The following notebooks presents the complete dataset analysis, exploration and pre-processing steps required to implement a tailored machine learning algorithm designed to **predict the total minutes** ('total_minutes' label) it takes to a shopper to complete a given order.The rows not containing a total_minutes value were set aside to be used in the predictions phase.

For that, **3 different notebooks** were prepared for each task, as following:

- **[1. ETL process notebook:](#download-the-data)** Complete ETL (data wrangling) process of the provided datasets, including feature engineering, feature transformations, and data standardizations, necessary to carry out all the statistics tests necessaries in the next phase;

- **[2. EDA notebook:](#download-the-data)** Statistical exploration and understanding of the pre-processed dataset.
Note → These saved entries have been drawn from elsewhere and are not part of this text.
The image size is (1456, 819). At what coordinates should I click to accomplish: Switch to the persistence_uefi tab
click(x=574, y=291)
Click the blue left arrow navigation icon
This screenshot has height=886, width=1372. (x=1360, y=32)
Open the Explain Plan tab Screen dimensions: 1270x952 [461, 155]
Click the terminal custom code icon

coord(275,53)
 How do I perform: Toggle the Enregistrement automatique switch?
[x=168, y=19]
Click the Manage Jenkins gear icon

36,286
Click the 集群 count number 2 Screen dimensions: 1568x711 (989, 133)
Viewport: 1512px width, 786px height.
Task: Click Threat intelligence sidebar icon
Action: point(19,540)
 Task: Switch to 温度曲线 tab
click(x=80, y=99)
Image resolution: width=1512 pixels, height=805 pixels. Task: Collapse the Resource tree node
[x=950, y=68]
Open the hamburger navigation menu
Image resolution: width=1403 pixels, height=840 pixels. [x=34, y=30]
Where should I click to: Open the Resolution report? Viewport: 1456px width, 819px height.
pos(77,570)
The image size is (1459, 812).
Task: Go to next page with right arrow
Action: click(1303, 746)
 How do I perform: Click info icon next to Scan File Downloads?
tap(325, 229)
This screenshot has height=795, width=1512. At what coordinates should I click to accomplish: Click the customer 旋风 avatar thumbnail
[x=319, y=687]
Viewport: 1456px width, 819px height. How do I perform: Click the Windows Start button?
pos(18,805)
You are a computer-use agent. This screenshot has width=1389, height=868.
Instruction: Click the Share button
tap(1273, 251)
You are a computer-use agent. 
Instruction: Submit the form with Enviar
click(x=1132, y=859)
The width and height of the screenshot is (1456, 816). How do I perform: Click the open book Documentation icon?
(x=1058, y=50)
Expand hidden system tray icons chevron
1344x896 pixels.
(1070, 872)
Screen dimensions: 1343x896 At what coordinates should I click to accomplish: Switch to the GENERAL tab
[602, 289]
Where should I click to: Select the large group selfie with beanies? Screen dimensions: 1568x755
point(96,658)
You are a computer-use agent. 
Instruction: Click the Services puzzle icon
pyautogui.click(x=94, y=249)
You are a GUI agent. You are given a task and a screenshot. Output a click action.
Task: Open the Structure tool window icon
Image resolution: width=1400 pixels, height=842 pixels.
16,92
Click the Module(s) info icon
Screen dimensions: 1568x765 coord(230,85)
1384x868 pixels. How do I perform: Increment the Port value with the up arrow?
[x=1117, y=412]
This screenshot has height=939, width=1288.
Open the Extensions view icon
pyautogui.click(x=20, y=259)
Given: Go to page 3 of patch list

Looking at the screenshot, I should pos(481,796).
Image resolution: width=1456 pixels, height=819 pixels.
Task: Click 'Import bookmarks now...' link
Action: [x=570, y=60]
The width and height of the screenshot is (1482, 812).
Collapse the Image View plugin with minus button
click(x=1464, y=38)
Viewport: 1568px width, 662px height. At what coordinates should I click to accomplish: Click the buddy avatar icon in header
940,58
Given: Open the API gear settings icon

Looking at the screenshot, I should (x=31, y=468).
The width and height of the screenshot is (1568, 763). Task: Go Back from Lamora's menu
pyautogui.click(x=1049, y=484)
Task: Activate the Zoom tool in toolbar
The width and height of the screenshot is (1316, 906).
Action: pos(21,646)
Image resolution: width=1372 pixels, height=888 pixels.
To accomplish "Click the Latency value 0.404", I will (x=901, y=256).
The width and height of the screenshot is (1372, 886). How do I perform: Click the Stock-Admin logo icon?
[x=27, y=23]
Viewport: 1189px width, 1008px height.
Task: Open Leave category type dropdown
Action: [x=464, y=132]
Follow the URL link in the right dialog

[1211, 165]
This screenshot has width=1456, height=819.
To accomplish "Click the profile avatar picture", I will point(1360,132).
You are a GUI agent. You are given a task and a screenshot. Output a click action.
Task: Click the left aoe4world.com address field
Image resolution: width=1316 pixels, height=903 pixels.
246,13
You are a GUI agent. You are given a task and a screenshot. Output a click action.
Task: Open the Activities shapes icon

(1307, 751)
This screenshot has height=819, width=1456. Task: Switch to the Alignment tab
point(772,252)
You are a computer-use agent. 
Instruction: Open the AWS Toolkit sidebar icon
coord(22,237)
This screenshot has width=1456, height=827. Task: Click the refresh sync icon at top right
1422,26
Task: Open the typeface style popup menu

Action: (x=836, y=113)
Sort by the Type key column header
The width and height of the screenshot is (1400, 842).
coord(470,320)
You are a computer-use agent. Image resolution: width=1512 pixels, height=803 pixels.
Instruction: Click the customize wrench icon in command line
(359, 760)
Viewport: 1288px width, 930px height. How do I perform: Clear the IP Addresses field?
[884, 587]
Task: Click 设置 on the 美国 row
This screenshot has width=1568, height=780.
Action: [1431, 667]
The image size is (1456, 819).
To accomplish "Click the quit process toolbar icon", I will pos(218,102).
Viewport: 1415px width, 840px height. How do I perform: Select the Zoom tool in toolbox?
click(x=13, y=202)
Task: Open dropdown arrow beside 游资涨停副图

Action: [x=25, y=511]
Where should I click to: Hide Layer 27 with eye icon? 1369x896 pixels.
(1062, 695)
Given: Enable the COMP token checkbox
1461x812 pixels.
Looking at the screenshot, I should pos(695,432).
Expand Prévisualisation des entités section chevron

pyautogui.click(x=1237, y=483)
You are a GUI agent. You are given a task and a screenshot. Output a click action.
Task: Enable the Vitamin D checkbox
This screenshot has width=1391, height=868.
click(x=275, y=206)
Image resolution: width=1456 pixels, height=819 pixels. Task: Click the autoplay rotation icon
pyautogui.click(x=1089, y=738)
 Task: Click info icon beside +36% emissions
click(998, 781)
Needed to define the best machine learning strategy for the target Label;

- **[3. Machine Learning Model development notebook:](#download-the-data)** Build, train and test a ML model that takes in the process the dataset, generates a model and deploy it with unseen data to generate predictions ("total_minutes" label)
<br />
<br />

For this test, 4 different datasets were provided, each of them with different types of features and volume of data. 

**order_products.csv (198500 rows)**

*order_id*: ID of the order\
*product_id*: ID of the product\
*quantity*: The quantity ordered of this product\
*buy_unit*: The unit of the product (KG/UN)

**orders.csv (10000 rows)**

*order_id*: ID of the order\
*lat*: The latitude of the delivery location\
*lng*: The longitude of the delivery location\
*promised_time*: The delivery time promised to the user\
*on_demand*: If true, the order was promised to be delivered in less than X minutes\
*shopper_id*: ID representing the shopper completed the order\
*store_branch_id*: ID of the store branch\
***total_minutes***: The total minutes it took to complete the order (label)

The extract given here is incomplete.